Collection entries:
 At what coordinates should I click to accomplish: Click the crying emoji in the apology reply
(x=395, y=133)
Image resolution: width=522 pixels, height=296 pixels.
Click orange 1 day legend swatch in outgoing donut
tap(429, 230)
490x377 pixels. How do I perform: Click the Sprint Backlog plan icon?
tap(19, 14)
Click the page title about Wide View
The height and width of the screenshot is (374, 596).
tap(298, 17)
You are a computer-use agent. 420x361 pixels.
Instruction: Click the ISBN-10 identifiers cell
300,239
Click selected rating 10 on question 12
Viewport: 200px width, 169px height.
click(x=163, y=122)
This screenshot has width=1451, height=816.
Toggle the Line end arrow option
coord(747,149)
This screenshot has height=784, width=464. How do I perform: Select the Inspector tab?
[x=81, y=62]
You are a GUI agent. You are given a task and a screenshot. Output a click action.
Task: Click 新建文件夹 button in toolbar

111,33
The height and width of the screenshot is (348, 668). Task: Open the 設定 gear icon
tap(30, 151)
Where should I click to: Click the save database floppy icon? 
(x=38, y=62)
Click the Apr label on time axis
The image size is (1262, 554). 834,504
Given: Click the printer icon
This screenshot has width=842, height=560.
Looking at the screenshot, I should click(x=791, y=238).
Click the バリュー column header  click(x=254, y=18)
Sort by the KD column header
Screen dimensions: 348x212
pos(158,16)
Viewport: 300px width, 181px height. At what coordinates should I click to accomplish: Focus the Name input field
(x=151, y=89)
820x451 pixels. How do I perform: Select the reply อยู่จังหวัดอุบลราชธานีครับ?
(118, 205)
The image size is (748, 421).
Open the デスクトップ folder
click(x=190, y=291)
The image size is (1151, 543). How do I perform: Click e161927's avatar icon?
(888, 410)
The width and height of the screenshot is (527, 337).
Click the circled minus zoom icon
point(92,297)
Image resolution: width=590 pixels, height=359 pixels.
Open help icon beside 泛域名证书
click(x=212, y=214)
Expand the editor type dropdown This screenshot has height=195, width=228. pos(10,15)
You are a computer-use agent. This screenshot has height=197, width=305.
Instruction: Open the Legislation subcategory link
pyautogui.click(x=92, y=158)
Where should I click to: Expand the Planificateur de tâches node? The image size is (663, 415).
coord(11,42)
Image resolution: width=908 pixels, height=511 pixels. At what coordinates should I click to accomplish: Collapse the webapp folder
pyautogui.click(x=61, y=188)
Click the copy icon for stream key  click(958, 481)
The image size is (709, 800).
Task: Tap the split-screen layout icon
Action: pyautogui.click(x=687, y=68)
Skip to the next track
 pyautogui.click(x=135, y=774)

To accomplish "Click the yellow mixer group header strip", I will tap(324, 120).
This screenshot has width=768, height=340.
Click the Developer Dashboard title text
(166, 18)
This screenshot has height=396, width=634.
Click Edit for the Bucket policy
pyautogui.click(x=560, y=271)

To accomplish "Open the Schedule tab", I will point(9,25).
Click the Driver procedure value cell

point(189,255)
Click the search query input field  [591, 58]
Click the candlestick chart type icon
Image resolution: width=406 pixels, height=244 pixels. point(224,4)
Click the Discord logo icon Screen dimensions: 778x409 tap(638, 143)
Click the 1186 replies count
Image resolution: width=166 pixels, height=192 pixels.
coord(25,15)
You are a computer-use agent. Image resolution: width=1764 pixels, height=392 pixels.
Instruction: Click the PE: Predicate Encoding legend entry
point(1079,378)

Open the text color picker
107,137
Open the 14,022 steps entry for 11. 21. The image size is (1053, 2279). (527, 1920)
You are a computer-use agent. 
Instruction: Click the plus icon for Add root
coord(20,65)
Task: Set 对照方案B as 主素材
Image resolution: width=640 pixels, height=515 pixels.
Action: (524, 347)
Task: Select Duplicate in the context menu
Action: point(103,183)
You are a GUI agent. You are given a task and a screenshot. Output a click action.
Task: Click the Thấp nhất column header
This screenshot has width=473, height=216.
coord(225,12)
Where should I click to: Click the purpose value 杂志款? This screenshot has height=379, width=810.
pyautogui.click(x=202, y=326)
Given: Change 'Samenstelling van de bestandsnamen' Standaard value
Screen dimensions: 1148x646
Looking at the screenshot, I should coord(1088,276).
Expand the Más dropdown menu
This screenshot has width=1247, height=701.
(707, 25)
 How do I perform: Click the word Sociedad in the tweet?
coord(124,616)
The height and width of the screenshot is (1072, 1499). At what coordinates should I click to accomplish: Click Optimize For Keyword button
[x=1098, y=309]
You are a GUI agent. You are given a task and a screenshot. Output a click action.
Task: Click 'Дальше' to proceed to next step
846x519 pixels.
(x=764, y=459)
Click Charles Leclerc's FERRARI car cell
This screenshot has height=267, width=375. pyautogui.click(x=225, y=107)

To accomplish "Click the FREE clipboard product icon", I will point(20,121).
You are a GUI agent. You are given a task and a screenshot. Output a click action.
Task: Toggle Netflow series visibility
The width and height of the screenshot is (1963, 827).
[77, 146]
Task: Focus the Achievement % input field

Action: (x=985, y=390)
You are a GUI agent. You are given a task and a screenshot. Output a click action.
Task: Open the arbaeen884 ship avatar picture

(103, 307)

* _WORK TO DO_: Write out every line of the data above, with no changes to any of it.

* _SOLUTION FOR THIS TASK_:
 At what coordinates should I click to accomplish: Click the crying emoji in the apology reply
(x=395, y=133)
Image resolution: width=522 pixels, height=296 pixels.
Click orange 1 day legend swatch in outgoing donut
tap(429, 230)
490x377 pixels. How do I perform: Click the Sprint Backlog plan icon?
tap(19, 14)
Click the page title about Wide View
The height and width of the screenshot is (374, 596).
tap(298, 17)
You are a computer-use agent. 420x361 pixels.
Instruction: Click the ISBN-10 identifiers cell
300,239
Click selected rating 10 on question 12
Viewport: 200px width, 169px height.
click(x=163, y=122)
This screenshot has width=1451, height=816.
Toggle the Line end arrow option
coord(747,149)
This screenshot has height=784, width=464. How do I perform: Select the Inspector tab?
[x=81, y=62]
You are a GUI agent. You are given a task and a screenshot. Output a click action.
Task: Click 新建文件夹 button in toolbar

111,33
The height and width of the screenshot is (348, 668). Task: Open the 設定 gear icon
tap(30, 151)
Where should I click to: Click the save database floppy icon? 
(x=38, y=62)
Click the Apr label on time axis
The image size is (1262, 554). 834,504
Given: Click the printer icon
This screenshot has width=842, height=560.
Looking at the screenshot, I should click(x=791, y=238).
Click the バリュー column header  click(x=254, y=18)
Sort by the KD column header
Screen dimensions: 348x212
pos(158,16)
Viewport: 300px width, 181px height. At what coordinates should I click to accomplish: Focus the Name input field
(x=151, y=89)
820x451 pixels. How do I perform: Select the reply อยู่จังหวัดอุบลราชธานีครับ?
(118, 205)
The image size is (748, 421).
Open the デスクトップ folder
click(x=190, y=291)
The image size is (1151, 543). How do I perform: Click e161927's avatar icon?
(888, 410)
The width and height of the screenshot is (527, 337).
Click the circled minus zoom icon
point(92,297)
Image resolution: width=590 pixels, height=359 pixels.
Open help icon beside 泛域名证书
click(x=212, y=214)
Expand the editor type dropdown This screenshot has height=195, width=228. pos(10,15)
You are a computer-use agent. This screenshot has height=197, width=305.
Instruction: Open the Legislation subcategory link
pyautogui.click(x=92, y=158)
Where should I click to: Expand the Planificateur de tâches node? The image size is (663, 415).
coord(11,42)
Image resolution: width=908 pixels, height=511 pixels. At what coordinates should I click to accomplish: Collapse the webapp folder
pyautogui.click(x=61, y=188)
Click the copy icon for stream key  click(958, 481)
The image size is (709, 800).
Task: Tap the split-screen layout icon
Action: pyautogui.click(x=687, y=68)
Skip to the next track
 pyautogui.click(x=135, y=774)

To accomplish "Click the yellow mixer group header strip", I will tap(324, 120).
This screenshot has width=768, height=340.
Click the Developer Dashboard title text
(166, 18)
This screenshot has height=396, width=634.
Click Edit for the Bucket policy
pyautogui.click(x=560, y=271)

To accomplish "Open the Schedule tab", I will point(9,25).
Click the Driver procedure value cell

point(189,255)
Click the search query input field  [591, 58]
Click the candlestick chart type icon
Image resolution: width=406 pixels, height=244 pixels. point(224,4)
Click the Discord logo icon Screen dimensions: 778x409 tap(638, 143)
Click the 1186 replies count
Image resolution: width=166 pixels, height=192 pixels.
coord(25,15)
You are a computer-use agent. Image resolution: width=1764 pixels, height=392 pixels.
Instruction: Click the PE: Predicate Encoding legend entry
point(1079,378)

Open the text color picker
107,137
Open the 14,022 steps entry for 11. 21. The image size is (1053, 2279). (527, 1920)
You are a computer-use agent. 
Instruction: Click the plus icon for Add root
coord(20,65)
Task: Set 对照方案B as 主素材
Image resolution: width=640 pixels, height=515 pixels.
Action: (524, 347)
Task: Select Duplicate in the context menu
Action: point(103,183)
You are a GUI agent. You are given a task and a screenshot. Output a click action.
Task: Click the Thấp nhất column header
This screenshot has width=473, height=216.
coord(225,12)
Where should I click to: Click the purpose value 杂志款? This screenshot has height=379, width=810.
pyautogui.click(x=202, y=326)
Given: Change 'Samenstelling van de bestandsnamen' Standaard value
Screen dimensions: 1148x646
Looking at the screenshot, I should coord(1088,276).
Expand the Más dropdown menu
This screenshot has width=1247, height=701.
(707, 25)
 How do I perform: Click the word Sociedad in the tweet?
coord(124,616)
The height and width of the screenshot is (1072, 1499). At what coordinates should I click to accomplish: Click Optimize For Keyword button
[x=1098, y=309]
You are a GUI agent. You are given a task and a screenshot. Output a click action.
Task: Click 'Дальше' to proceed to next step
846x519 pixels.
(x=764, y=459)
Click Charles Leclerc's FERRARI car cell
This screenshot has height=267, width=375. pyautogui.click(x=225, y=107)

To accomplish "Click the FREE clipboard product icon", I will point(20,121).
You are a GUI agent. You are given a task and a screenshot. Output a click action.
Task: Toggle Netflow series visibility
The width and height of the screenshot is (1963, 827).
[77, 146]
Task: Focus the Achievement % input field

Action: (x=985, y=390)
You are a GUI agent. You are given a task and a screenshot. Output a click action.
Task: Open the arbaeen884 ship avatar picture

(103, 307)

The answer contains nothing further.